To demonstrate how this works, an al.com column two years ago noted that neither the BCA nor any other event sponsor had reported exceeding the $250 threshold at its 2013 summer conference. However, because members of Congress must report any travel and lodging expenses they receive, Rep. Mo Brooks’ disclosure contained reimbursements for nearly $1,300 over three days.
When columnist Kyle Whitmire called BCA executive director Billy Canary to ask why there was never reports filed by the BCA or the conference’s sponsors, the response was short and referenced “fantasy journalism.”
But the Ethics Commission now agrees that there is a problem.
The opinion that will land before the commissioners Wednesday morning will require the BCA and its conference sponsors to be much more specific and do much more math.

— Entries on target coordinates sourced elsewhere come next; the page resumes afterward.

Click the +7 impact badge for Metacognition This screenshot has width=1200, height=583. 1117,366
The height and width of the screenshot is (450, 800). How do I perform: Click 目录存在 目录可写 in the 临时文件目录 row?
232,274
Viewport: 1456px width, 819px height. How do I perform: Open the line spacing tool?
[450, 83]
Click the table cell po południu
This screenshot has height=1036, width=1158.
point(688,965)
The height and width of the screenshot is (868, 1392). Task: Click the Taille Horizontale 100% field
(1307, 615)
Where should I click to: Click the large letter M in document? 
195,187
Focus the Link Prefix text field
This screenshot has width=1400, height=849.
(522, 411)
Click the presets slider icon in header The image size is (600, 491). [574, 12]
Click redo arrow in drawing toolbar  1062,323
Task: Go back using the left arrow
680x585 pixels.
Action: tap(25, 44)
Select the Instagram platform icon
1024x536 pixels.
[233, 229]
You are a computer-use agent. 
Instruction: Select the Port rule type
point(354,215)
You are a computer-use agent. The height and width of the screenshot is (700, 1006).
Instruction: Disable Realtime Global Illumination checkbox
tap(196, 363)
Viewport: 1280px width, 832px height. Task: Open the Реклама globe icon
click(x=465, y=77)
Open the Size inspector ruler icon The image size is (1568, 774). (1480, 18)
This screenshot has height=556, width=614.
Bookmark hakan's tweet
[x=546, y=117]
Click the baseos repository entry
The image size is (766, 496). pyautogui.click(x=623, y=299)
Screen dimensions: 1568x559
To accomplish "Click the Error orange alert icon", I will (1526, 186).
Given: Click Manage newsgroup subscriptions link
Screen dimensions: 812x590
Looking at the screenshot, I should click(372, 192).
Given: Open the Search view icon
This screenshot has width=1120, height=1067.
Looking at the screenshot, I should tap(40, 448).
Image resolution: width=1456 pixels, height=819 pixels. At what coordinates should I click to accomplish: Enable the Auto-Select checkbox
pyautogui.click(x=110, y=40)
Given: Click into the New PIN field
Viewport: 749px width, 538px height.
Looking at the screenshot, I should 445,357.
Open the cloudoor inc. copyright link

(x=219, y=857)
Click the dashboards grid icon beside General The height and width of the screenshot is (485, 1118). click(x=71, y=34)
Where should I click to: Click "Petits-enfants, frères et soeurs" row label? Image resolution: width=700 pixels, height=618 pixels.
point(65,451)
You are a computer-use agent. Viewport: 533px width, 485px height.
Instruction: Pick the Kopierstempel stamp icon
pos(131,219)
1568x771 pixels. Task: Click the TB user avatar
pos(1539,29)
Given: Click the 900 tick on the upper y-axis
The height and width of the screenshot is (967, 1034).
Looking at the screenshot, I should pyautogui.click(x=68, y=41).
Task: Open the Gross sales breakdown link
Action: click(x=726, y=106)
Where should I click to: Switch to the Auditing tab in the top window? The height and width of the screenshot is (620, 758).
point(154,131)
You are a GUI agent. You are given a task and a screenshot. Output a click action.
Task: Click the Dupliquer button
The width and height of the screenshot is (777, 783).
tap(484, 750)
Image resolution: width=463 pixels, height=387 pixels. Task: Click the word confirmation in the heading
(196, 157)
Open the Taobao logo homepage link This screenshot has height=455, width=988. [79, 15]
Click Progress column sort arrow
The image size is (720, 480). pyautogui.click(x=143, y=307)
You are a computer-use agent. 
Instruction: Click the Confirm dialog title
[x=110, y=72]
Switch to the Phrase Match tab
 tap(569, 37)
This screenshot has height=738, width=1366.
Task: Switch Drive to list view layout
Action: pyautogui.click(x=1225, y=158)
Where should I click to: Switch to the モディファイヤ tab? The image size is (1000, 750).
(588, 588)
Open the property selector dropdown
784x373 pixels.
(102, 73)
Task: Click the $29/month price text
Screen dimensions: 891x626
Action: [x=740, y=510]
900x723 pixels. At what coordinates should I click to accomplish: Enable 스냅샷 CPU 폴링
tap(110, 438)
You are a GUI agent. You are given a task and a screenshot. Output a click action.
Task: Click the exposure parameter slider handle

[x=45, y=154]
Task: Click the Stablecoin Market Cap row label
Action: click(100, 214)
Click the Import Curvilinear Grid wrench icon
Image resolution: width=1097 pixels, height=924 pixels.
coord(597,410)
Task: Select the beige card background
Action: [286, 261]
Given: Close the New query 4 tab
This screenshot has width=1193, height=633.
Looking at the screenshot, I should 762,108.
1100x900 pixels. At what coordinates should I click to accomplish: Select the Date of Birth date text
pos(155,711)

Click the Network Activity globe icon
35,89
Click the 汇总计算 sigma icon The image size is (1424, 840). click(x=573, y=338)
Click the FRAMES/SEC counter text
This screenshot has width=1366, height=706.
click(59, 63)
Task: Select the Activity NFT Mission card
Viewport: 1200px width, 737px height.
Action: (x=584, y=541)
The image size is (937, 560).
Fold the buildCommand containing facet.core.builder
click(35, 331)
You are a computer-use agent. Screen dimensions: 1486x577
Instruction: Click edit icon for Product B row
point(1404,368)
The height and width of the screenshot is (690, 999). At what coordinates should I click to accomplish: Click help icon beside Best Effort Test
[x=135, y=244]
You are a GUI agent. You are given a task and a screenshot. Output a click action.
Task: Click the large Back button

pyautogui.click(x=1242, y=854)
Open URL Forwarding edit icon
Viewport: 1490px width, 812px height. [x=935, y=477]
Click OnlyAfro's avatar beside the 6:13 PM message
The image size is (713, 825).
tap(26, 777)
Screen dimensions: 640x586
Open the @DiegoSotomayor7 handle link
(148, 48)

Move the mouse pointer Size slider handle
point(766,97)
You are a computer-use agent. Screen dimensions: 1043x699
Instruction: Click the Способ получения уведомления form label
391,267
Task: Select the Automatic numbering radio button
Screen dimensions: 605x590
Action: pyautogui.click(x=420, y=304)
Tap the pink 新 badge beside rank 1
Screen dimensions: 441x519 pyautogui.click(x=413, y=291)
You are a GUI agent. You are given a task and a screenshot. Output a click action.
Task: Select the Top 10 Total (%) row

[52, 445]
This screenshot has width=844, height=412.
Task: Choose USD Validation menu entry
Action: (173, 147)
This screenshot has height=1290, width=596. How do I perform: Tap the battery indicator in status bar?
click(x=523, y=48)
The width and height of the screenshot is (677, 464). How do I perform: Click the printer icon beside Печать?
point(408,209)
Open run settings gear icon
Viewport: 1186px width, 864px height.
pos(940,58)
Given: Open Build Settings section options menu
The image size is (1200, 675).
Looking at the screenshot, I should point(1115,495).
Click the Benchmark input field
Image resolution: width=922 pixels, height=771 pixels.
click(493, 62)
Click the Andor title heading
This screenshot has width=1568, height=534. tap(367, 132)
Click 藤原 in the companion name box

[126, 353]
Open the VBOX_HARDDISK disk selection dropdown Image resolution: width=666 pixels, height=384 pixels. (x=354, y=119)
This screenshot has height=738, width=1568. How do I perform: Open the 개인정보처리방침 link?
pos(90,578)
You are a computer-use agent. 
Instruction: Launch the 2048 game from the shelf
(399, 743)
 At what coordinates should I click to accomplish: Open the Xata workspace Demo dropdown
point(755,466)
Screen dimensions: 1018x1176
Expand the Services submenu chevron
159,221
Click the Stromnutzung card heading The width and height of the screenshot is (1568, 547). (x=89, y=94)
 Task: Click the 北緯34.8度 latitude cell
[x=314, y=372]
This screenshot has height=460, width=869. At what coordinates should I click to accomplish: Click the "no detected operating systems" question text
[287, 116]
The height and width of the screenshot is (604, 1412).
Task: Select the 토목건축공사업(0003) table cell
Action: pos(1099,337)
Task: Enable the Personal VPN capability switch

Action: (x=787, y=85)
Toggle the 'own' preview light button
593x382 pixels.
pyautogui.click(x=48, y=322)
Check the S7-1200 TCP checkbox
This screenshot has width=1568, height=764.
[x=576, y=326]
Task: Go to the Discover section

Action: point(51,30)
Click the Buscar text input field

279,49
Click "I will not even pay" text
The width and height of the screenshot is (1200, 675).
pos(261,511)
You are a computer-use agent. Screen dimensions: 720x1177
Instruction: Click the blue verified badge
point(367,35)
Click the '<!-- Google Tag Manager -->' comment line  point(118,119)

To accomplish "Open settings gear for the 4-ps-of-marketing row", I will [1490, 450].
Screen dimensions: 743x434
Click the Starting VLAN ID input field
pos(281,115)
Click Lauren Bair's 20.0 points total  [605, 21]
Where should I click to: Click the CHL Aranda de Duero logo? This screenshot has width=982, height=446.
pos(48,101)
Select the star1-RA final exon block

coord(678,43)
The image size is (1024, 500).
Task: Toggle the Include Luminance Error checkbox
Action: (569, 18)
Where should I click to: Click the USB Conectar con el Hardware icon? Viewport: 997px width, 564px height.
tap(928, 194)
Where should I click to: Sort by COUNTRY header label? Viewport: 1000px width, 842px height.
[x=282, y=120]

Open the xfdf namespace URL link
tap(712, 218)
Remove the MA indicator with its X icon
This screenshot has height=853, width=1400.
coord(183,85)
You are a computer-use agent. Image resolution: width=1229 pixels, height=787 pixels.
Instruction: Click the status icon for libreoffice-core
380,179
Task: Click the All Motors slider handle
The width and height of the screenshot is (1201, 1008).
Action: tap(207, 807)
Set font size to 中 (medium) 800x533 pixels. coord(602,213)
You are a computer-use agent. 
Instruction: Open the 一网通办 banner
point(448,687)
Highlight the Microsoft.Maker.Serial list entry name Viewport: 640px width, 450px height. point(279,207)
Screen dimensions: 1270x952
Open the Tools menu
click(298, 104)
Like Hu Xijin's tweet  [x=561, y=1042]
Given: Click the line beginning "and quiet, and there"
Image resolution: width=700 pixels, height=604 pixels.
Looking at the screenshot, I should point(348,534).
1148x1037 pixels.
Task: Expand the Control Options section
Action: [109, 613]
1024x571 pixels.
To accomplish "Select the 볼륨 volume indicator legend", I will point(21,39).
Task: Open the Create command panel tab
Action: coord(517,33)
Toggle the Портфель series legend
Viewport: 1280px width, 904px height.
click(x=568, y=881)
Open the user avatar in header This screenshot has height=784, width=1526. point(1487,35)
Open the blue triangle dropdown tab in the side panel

Up front, for multi-sponsor events wishing to gain pre-certification from the Ethics Commission, they must file a statement listing all sponsors, list all donation amounts that will be aggregated and the specific expenses that will be covered.
Additionally, if expenses are aggregated, the sponsor must take the amount donated and divide it by the number of event attendees covered. If that number exceeds $250, it must be reported according to existing laws.
For example, if two sponsors donate a combined $10,000 to cover the cost of hotel rooms for 10 guests over two nights, the math says the sponsors must report donating $250 to all 10 lawmakers/state employees twice.
The advisory opinion also contains an exception for charity events in which sponsors provide tickets to the event to public officials.
The Ethics Commission meeting begins at 9:30 on Wednesday morning.